On the hourly chart, the GBP/USD pair on Friday continued its upward movement after rebounding from the support zone of 1.3416–1.3425 and consolidated above the 76.4% retracement level at 1.3482. The rebound from this level overnight suggests further pound growth toward the next Fibonacci level of 100.0% at 1.3587. A move below 1.3482 would favor the U.S. dollar and some decline toward the 1.3416–1.3425 level.
The wave structure remains "bearish." The last completed downward wave broke through two previous lows at once, while the latest upward wave has not yet managed to surpass the previous peak. The news background has played a significant role in shaping the waves we've seen in recent weeks. In my view, the backdrop is not "bearish," but the current waves point to either a continuation of the bearish trend or sideways movement.
On Friday, bear traders suffered another blow that they may not recover from anytime soon. The Nonfarm Payrolls report showed weak figures for the fourth consecutive month. Not only is job creation minimal, but unemployment is also rising. Other reports on the day, including U.K. retail sales, also worked in favor of the bulls. Thus, the three most important releases on Friday all pointed only to GBP/USD growth.
On the 4-hour chart, sideways movement is clearly visible, but the latest news background allows me to assume that after the range ends, we will see new pound growth rather than dollar growth. The dollar continues to balance on the edge and cannot find even a straw to hold onto. The situation is worsening by the day, as the FOMC will ease monetary policy in September, and this will not be a one-time action to satisfy Trump.
On the 4-hour chart, the pair has also reversed in favor of the pound and consolidated above the 1.3378–1.3435 level. This means the growth process may continue toward the next retracement level of 127.2% at 1.3795. The chart remains mixed, with traders pushing the pair back and forth. At this point, I recommend focusing more on the hourly chart. No developing divergences are observed on any indicator.
Commitments of Traders (COT) report:
Sentiment among "Non-commercial" traders over the last reporting week became slightly more bearish. The number of long contracts held by speculators increased by 61, while shorts rose by 1,848. The gap between longs and shorts now stands at about 76,000 vs. 109,000. Still, as we can see, the pound remains tilted toward growth, and traders are leaning toward buying.
In my opinion, the pound still has downward prospects. For the first six months of the year, the U.S. dollar's backdrop was terrible, but it is slowly improving. Trade tensions are easing, key deals are being signed, and the U.S. economy should recover in Q2 thanks to tariffs and various investments in the country. At the same time, prospects for Fed easing in the second half of the year are already putting serious pressure on the dollar, while the U.S. labor market is weakening and unemployment is rising. Thus, I still see no grounds for a "dollar trend."

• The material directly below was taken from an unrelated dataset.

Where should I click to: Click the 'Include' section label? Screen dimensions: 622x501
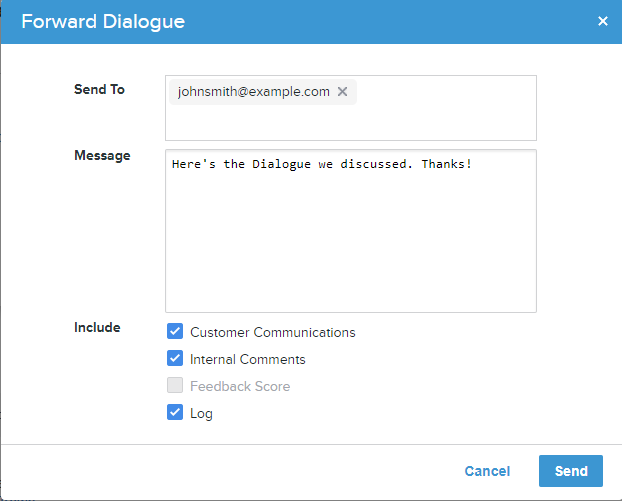[97, 327]
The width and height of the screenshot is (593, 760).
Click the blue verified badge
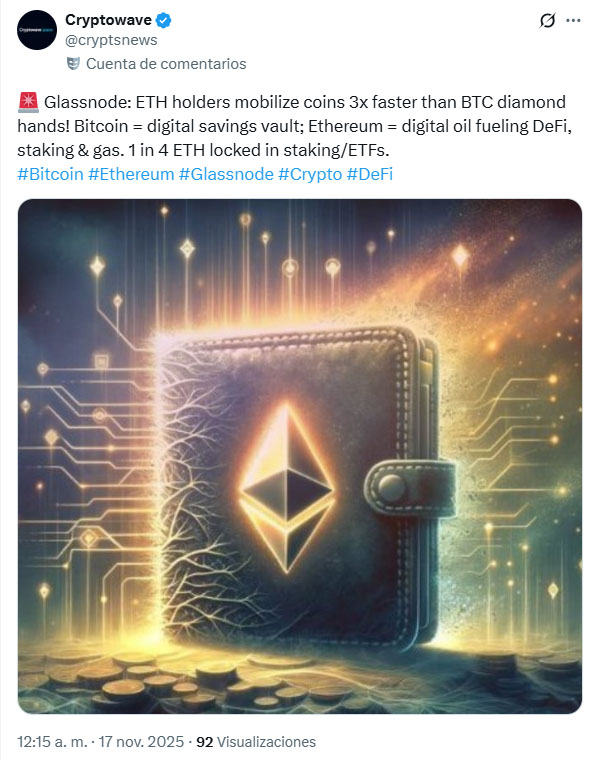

News calendar for the U.S. and the U.K.:
On September 8, the economic calendar contains no notable entries. Market sentiment on Monday will not be influenced by news.
GBP/USD forecast and trading tips:
Selling the pair is possible today if it consolidates below 1.3482 on the hourly chart, with targets at 1.3416–1.3425. Buying was possible on rebounds from the 1.3357–1.3364 and 1.3416–1.3425 level. Today, those positions can be held with a target of 1.3587 if there is a rebound from 1.3482.
Fibonacci grids are drawn from 1.3586–1.3139 on the hourly chart and from 1.3431–1.2104 on the 4-hour chart.